Jennifer Bowen lives 150 metres from the flyover at Hoddle St and is very concerned about air pollution and noise – citing various evidence about the dangers of particulates. She is concerned about monitoring arrangements and whether noise mitigation.

Alexeena Murphy

Alexeena Murphy raised concerns about overshadowing from noise walls in Bendigo St and the impact on her apartment. She again raised the issue of how the project boundary has been defined and the secrecy around this. She wants a list of properties that have been already bought outside the project boundary.

Frances Xie

Frances Xie has been one of the stalwart daily attendees at the hearings finally got her turn at the microphone. She gave a short but hard hitting presentation running through the main arguments with a focus on air pollution. Xie highlighted the series of high profile tollways in other states which have gone bankrupt.

Helene McNamara

Helen McNamara is a Travencore resident making a passionate plea on behalf of the animals and birds of Royal Park. She says the efforts by local residents to save the area and improve its open space will be lost. McNamara asks – Who will monitor in the future the noise and the other standards that the freeway has to meet? We won’t know how bad it will be until it is too late.
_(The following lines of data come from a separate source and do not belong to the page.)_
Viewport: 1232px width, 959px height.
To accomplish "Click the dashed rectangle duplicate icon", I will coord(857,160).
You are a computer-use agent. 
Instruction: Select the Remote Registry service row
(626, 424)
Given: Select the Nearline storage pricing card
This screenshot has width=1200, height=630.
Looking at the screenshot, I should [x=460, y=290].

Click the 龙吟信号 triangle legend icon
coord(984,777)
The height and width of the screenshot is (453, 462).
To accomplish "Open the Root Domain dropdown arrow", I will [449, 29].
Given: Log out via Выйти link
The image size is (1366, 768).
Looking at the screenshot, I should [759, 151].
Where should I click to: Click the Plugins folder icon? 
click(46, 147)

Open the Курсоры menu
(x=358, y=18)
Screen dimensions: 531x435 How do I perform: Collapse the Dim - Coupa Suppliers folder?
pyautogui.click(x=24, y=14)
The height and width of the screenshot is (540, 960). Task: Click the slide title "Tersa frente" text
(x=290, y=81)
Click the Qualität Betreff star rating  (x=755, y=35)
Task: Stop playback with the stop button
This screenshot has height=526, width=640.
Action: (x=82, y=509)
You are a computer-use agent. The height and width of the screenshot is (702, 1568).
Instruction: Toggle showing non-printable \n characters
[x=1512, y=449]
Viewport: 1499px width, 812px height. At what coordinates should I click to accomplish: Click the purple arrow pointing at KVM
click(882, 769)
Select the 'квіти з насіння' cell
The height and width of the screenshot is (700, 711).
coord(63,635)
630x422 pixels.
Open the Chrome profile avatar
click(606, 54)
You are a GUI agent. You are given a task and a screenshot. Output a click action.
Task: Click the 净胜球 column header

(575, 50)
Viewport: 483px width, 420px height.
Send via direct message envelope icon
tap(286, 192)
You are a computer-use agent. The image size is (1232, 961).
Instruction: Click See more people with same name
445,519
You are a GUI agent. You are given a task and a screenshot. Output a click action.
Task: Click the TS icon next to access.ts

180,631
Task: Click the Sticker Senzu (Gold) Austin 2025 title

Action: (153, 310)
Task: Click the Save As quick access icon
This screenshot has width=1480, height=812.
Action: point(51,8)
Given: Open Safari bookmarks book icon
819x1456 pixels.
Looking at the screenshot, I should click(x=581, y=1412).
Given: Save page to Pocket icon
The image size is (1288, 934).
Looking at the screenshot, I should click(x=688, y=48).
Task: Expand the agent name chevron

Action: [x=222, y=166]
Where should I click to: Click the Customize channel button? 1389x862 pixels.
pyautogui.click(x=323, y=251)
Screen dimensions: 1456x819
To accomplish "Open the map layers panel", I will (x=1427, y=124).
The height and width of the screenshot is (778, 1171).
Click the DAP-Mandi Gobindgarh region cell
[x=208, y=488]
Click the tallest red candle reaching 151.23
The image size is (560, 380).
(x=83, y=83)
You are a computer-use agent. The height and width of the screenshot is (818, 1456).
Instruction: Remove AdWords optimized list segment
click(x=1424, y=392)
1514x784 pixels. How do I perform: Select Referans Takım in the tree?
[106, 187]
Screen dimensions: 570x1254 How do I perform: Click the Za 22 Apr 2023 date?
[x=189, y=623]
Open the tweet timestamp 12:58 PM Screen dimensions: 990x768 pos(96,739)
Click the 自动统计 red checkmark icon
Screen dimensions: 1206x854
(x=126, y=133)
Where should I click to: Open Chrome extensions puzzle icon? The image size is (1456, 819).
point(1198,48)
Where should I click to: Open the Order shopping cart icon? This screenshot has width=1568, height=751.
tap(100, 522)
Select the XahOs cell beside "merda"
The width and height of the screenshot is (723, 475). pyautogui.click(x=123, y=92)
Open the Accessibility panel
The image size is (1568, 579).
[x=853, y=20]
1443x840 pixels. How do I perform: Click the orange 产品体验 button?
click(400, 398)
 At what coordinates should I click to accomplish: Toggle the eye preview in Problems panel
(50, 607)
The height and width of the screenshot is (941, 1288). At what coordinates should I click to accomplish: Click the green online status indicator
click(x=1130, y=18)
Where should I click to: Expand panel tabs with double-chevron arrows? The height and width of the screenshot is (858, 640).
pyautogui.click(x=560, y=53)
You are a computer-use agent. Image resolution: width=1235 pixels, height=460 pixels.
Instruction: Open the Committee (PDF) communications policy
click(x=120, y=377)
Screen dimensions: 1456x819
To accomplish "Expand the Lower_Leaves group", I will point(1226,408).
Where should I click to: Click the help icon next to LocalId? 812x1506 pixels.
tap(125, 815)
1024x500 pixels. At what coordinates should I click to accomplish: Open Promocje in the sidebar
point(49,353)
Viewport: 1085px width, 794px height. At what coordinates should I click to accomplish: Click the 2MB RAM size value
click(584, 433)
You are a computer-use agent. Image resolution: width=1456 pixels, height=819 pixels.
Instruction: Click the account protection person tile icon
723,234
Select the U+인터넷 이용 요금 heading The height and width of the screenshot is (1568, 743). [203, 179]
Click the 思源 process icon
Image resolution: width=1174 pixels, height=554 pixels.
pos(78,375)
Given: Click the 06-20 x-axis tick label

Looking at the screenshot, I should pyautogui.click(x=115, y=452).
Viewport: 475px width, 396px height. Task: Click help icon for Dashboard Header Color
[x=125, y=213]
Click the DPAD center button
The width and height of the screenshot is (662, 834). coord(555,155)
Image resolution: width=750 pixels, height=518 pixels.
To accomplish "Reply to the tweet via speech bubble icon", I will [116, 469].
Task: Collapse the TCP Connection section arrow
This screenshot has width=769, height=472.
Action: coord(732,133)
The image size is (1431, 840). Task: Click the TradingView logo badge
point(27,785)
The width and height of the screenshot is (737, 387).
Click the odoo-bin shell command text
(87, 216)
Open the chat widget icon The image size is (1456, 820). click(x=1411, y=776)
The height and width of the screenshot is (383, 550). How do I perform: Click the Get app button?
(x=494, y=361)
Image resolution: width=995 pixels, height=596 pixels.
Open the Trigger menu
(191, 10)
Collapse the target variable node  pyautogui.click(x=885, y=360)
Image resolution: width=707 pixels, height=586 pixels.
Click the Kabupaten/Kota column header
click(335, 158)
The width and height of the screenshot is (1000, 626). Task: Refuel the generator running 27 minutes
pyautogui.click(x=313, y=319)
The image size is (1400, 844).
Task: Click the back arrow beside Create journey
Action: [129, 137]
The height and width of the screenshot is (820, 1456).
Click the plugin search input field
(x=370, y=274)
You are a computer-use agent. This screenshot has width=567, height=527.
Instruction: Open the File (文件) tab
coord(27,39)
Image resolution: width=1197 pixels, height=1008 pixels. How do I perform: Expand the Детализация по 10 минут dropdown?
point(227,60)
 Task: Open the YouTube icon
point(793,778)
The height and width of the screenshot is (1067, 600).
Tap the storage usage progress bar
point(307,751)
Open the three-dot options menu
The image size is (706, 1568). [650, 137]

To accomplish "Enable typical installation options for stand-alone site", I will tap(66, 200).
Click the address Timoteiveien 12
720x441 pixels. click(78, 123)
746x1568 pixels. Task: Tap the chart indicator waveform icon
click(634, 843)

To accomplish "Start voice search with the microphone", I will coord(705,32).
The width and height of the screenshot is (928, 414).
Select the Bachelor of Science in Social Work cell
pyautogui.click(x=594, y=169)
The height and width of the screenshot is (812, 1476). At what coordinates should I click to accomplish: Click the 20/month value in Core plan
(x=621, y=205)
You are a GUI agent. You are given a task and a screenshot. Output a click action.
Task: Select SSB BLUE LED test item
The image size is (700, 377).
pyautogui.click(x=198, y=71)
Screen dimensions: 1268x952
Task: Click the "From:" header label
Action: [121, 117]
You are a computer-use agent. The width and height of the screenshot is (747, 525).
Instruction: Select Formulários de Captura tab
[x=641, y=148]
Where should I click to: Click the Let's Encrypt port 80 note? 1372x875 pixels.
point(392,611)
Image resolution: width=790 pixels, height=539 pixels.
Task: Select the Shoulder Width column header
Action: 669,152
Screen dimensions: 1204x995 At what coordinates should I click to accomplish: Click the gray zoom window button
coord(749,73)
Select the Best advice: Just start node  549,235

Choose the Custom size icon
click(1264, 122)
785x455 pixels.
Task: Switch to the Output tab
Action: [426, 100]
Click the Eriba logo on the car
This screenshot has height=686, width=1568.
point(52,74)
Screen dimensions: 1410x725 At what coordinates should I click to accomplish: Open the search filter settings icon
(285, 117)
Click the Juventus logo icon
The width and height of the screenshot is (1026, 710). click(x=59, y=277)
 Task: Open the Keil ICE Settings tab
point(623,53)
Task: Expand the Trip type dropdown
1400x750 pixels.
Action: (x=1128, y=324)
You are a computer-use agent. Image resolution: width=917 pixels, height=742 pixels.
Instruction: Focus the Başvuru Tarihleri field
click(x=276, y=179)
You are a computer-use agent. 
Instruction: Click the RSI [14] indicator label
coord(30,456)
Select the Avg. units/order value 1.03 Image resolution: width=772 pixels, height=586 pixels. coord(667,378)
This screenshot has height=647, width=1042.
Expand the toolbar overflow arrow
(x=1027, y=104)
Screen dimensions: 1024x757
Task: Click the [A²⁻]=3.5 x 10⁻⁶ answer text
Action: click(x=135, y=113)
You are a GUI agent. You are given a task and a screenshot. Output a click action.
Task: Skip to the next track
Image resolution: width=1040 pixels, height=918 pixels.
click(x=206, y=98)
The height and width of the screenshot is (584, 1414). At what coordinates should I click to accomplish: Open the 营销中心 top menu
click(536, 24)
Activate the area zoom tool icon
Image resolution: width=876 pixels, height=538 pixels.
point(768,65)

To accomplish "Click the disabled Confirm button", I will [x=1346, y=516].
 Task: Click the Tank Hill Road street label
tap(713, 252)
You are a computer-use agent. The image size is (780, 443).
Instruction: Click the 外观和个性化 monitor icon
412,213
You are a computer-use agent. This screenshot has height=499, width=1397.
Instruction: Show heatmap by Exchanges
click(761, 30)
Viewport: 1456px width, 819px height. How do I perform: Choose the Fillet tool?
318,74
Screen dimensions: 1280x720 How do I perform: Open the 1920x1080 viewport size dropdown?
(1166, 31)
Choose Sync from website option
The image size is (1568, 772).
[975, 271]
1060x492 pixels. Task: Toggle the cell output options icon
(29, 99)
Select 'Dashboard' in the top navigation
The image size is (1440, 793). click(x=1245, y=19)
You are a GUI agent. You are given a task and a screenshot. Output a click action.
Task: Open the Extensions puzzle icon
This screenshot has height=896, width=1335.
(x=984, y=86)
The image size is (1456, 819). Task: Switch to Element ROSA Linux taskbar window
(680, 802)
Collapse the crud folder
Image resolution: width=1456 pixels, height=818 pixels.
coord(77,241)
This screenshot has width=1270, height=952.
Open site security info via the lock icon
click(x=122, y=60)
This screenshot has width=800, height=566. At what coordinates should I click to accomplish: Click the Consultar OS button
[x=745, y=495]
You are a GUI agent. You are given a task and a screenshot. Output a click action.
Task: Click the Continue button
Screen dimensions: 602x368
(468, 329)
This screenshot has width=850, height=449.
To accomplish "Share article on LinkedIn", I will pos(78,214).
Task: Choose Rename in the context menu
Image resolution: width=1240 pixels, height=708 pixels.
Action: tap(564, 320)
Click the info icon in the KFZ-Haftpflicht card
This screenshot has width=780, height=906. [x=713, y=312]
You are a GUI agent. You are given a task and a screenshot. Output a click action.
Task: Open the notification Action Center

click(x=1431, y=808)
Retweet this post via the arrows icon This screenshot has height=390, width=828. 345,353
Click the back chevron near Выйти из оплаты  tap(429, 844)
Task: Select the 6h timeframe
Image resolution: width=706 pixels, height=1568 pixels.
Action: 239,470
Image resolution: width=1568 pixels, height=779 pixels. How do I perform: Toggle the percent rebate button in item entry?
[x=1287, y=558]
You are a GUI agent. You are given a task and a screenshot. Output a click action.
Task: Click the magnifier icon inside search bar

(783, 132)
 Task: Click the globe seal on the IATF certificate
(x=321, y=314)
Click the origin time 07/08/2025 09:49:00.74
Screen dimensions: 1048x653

She opposes the Ormond Rd on ramp and highlighted the success of the Essendon Community Gardens. McNamara suggests there are unmet costs for people of ($2000 per person), loss of amenity, loss of flora and fauna, security in your community. Across 3,000 people in Travancore and her estimate of $33,000 per person means $100 m a year for just one area.

Jim Cusack

Jim Cusack is a Moonee Valley Councillor making a personal submission – the municipality is under siege from this proposal which will only benefit people from elsewhere. He says the increased traffic will choke existing roads and reduce local amenity. Compensation is needed to fill gaps in what the community lacks and what it will lose.

There must be no costs for the Council – long term maintenance costs will flow but the replacement of facilities and open space must be factored into the project.

Cusack asks, as others have today – Why do we get viaducts and ramps when other suburbs get tunnels.  He says the process around Ormond Rd was staggering.

Meg Colasante and Anise Confait

Meg Colasante and Anise Confait (pictured below) are Bent St residents who ask “are we invisible?”. They criticised the LMA’s lack of local knowledge and the failure to show their units on their maps. They say LMA should go back to the drawing board and show some respect.
Colasante and Confait say: We are fighting against a moving beast – different answers, different measurements. Today heard the viaduct will be 6 metres not 14 metres away. The Minister sent them a letter talking about a tunnel suggesting he doesn’t understand their problems.
confait and colasante

Christopher Dalli

Christopher Dalli is a resident close to Ross Straw Field. Dalli spoke about his personal problems due to being forced to move away from the construction zone and try to rent their home out. He says he can’t sell and recent attempts to sell by neighbours has resulted in serious loss. Dalli wants to have a new process for acquisition for those outside the acquisition zone. The Government has under-estimated the huge impact this is having on people’s lives and financial situation.